The primary novelty appears to be the application of the CFR to cure models. This is potentially a valuable contribution but is not how the paper is currently framed. Furthermore, a significant amount of related work is omitted (see, for example, many of the references cited in [1])

Experiments: The data generating process for the synthetic data closely matches the DGP for CFR-DF but none of the baseline comparison models, so superior performance is expected by construction. While useful as a confirmatory study for your implementation, the comparison to these models is misleading. Instead, comparison to models that assume delayed feedback, such as [6], [7], or a standard Cox PH or AFT linear cure model, would be more convincing of the efficacy of the proposed model.

References:

[1] Mailis Amico, Ingrid Van Keilegom. Cure Models in Survival Analysis. Annual Review of Statistics and Its Application. 2018.

[2] Yingwei Peng, Keith Dear. A nonparametric mixture model for cure rate estimation. Biometrics. 2000.

[3] Judy Sy, Jeremy Taylor. Estimation in a Cox Proportional Hazards Cure Model. Biometrics. 2000.

[4] Chin-Shang Li, Jeremy Taylor, Judy Sy. Identifiability of cure models. Statistics & Probability Letters. 2001.

[5] Leonid Hanin, Li-Shan Huang. Identifiability of cure models revisited. Journal of Multivariate Analysis. 2014.

[6] Matthew Engelhard, Ricardo Henao. Disentangling Whether from When in a Neural Mixture Cure Model for Failure Time Data. AISTATS. 2022.

[7] Rongqian Sun, Xinyuan Song. A Tree-based Bayesian Accelerated Failure Time Cure Model for Estimating Heterogeneous Treatment Effect. Bayesian Analysis. 2023

• $**The proposed model is almost the same as the cure model in survival analysis. The author should clearly explain what are new contributions.**$

• In the real-world data analysis, the paper relies only on covariates from that dataset, which might not yield meaningful results. It would be more appropriate to generate data only for the variables that contain missing values (e.g., the missing part of potential response times, potential observed outcomes, potential eventual outcomes).

• Compared to existing HTE estimation methods, obtaining suitable data for the application of this method is expected to be challenging. It is because data need to satisfy following conditions. (1) Data should include the time treatment is given (2) The outcome at that point should be zero (3) Data should include the time the status changed.

• While the EM algorithm equations appear correct, it would be helpful to include a detailed derivation of the expected log-likelihood in the appendix.

• While $\tilde{y}_i^t$ may represent the observed outcome, $\tilde{Y}_i^t$ may represent $\tilde{Y}_i^t | (T=t)$ which could cause confusion.

• Expression $P(D(0)=d|X=x, Y(0)=1)$ should be modified to have the pdf form.

• An explanation of why PEHE and $\epsilon_{ATE}$ were chosen as performance measures in the experiments or references to related literature is recommended.

• The description of notation and setup should be refined. For example, (1) outcome should be zero when the treatment is given for all unit. (2) The covariate does not change over time.

• The paper's problem setting appears to differ significantly from the typical causal inference scenario. Therefore, using status instead of outcome may be more appropriate.

• Given the differences in the setup, an description of how estimation was performed for other methods may be needed.

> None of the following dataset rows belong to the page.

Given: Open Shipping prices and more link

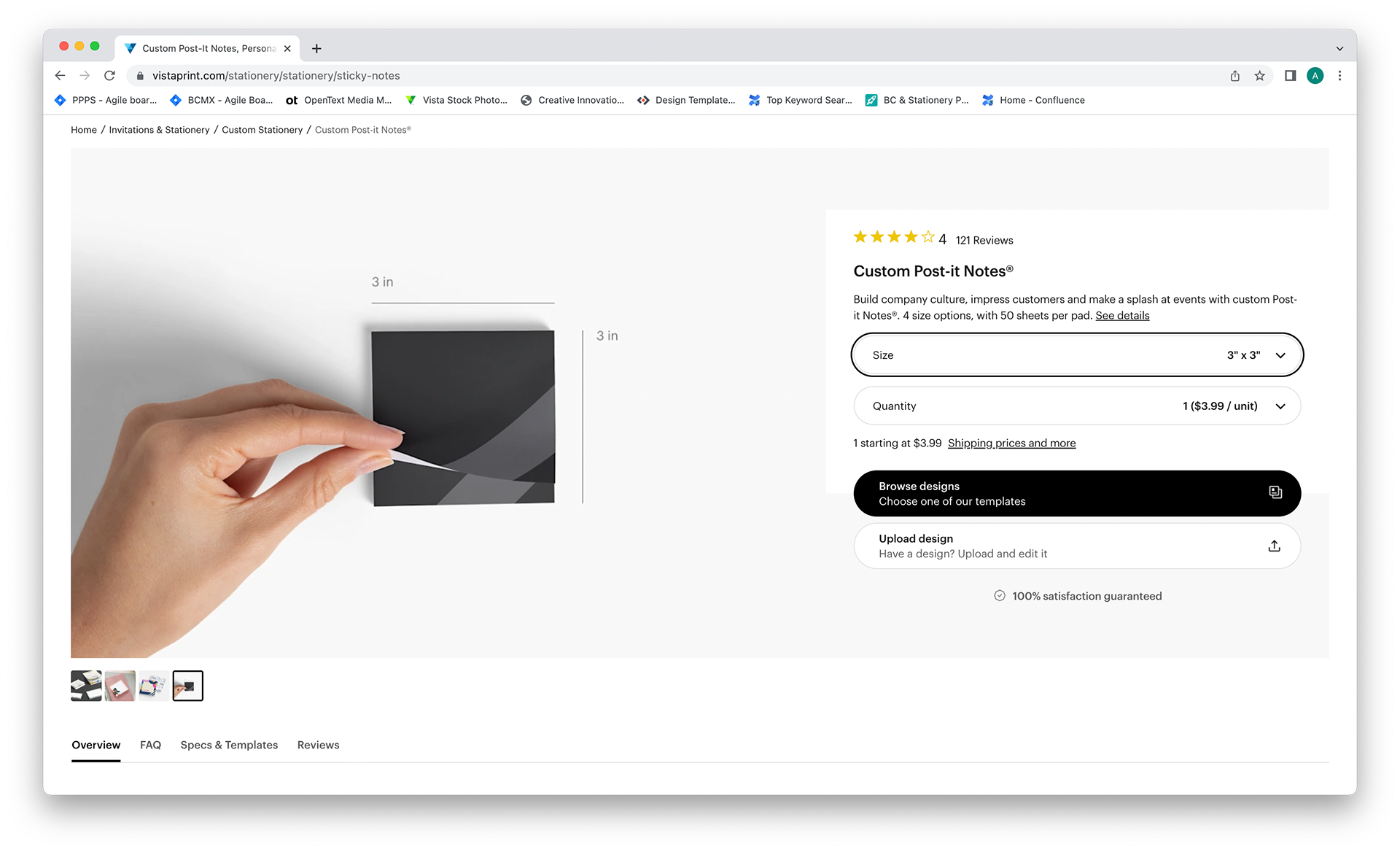Looking at the screenshot, I should tap(1011, 443).
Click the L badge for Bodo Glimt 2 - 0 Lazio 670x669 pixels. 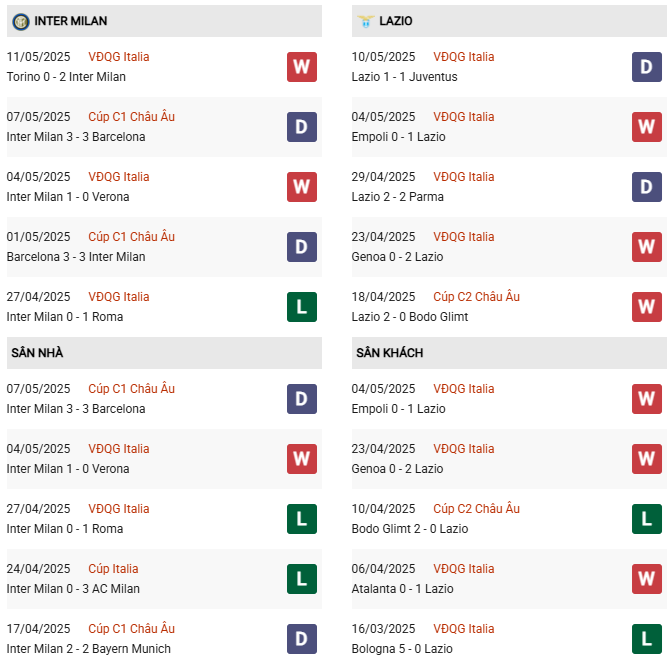pos(646,519)
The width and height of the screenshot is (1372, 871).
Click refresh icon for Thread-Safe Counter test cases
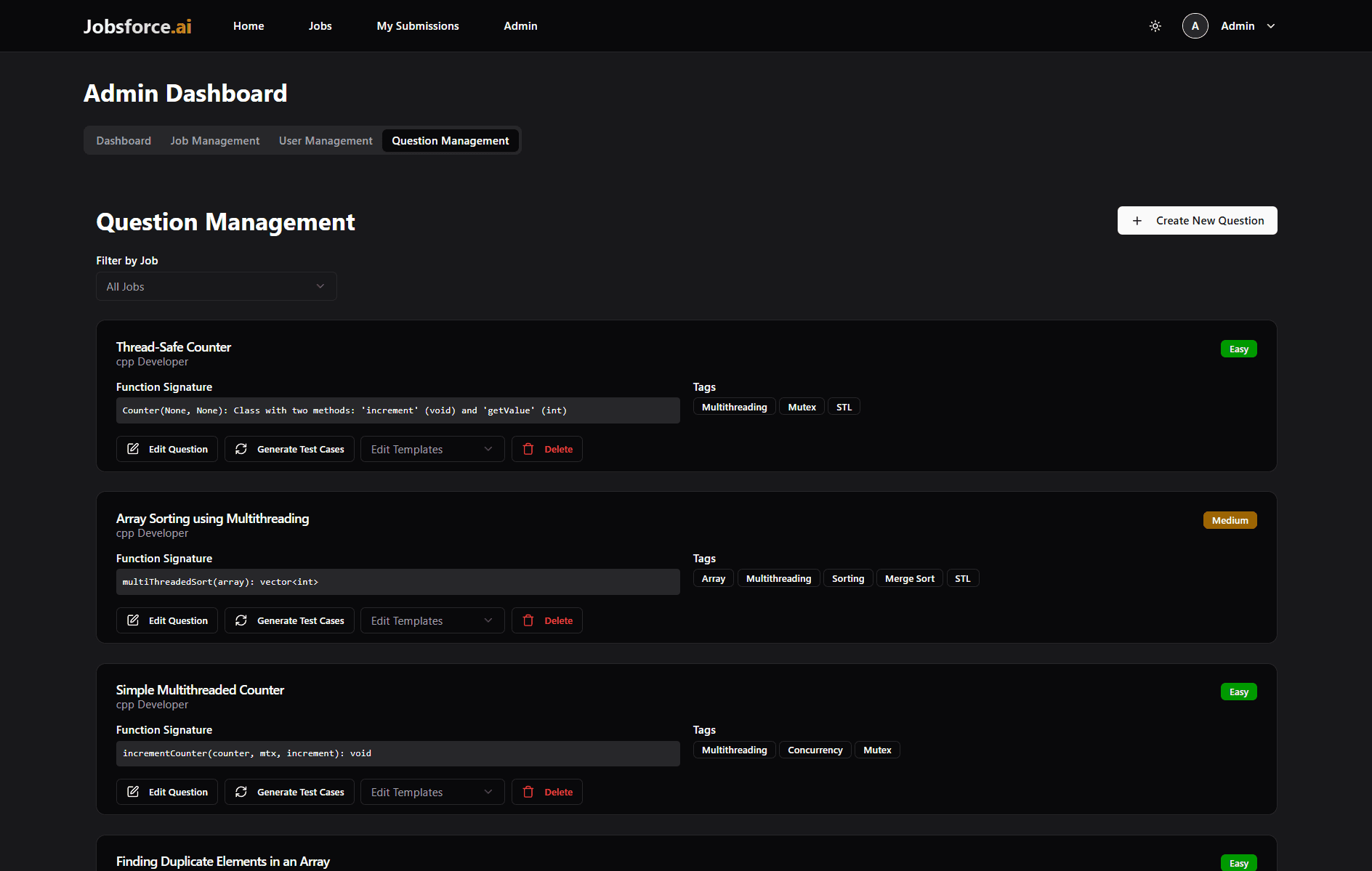click(x=241, y=449)
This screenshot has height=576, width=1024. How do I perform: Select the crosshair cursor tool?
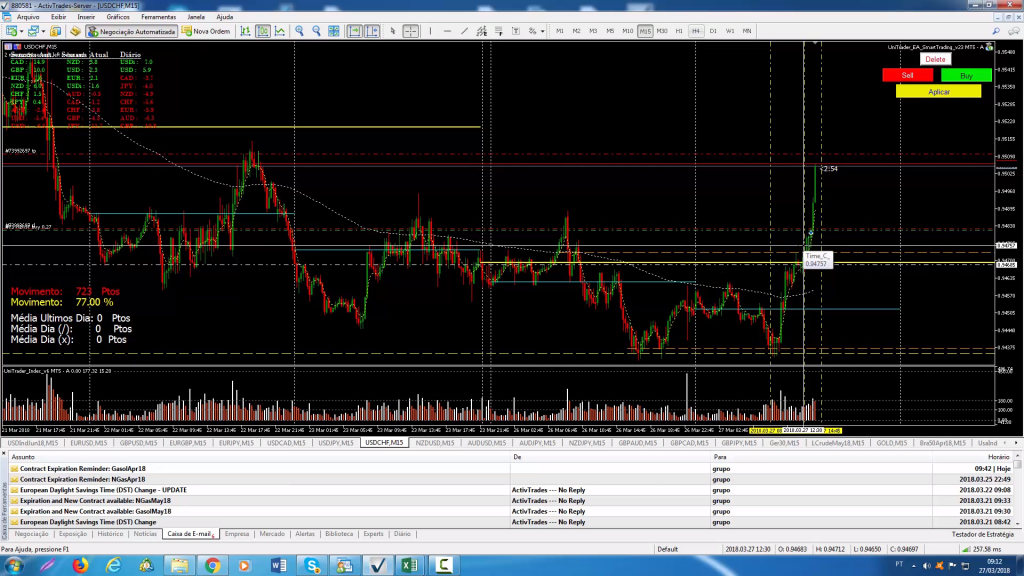(x=410, y=31)
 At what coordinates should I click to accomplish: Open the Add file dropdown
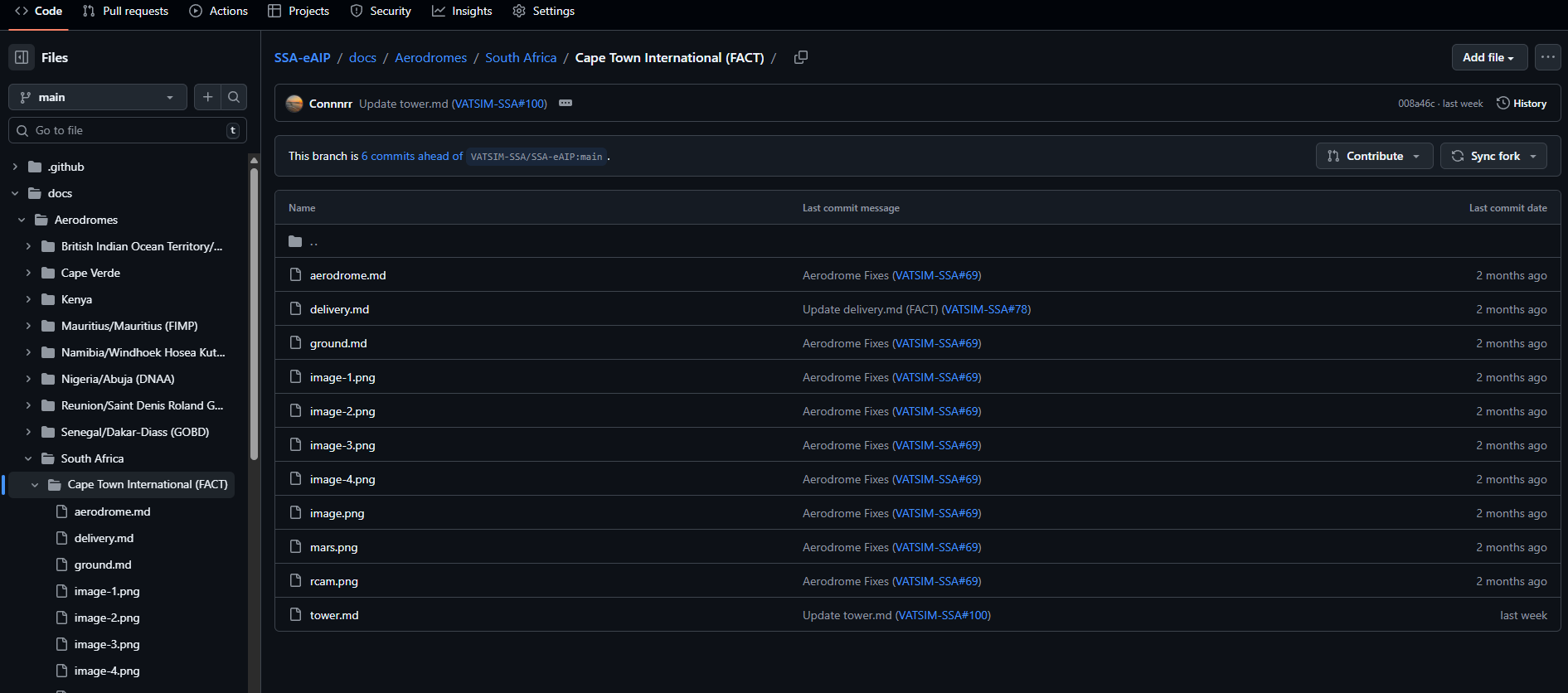pyautogui.click(x=1488, y=57)
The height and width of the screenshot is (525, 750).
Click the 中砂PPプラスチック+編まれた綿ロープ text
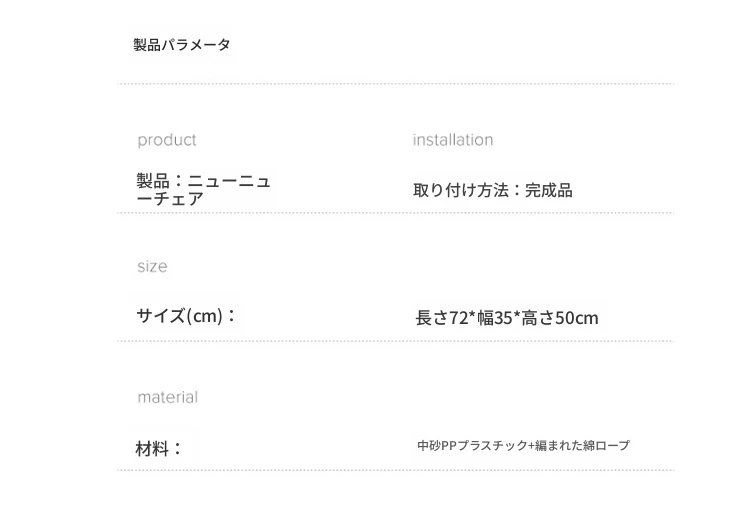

• Since the assumptions seem stronger compared to existing causal inference method, it would be nice to discuss how to check these assumptions.

• The empirical evaluations include only relatively small datasets. Although they are useful for benchmarking, it would be better to see how the model scales to larger datasets with more variables.
• The monotonicity assumption may hold for some applications, but not always. It would be great to see some analysis of the identifiability when this assumption does not hold.
• Figure 3 in the supplemental materials provides important insights into the proposed architecture and it would make the presentation much clearer to move it to the main text.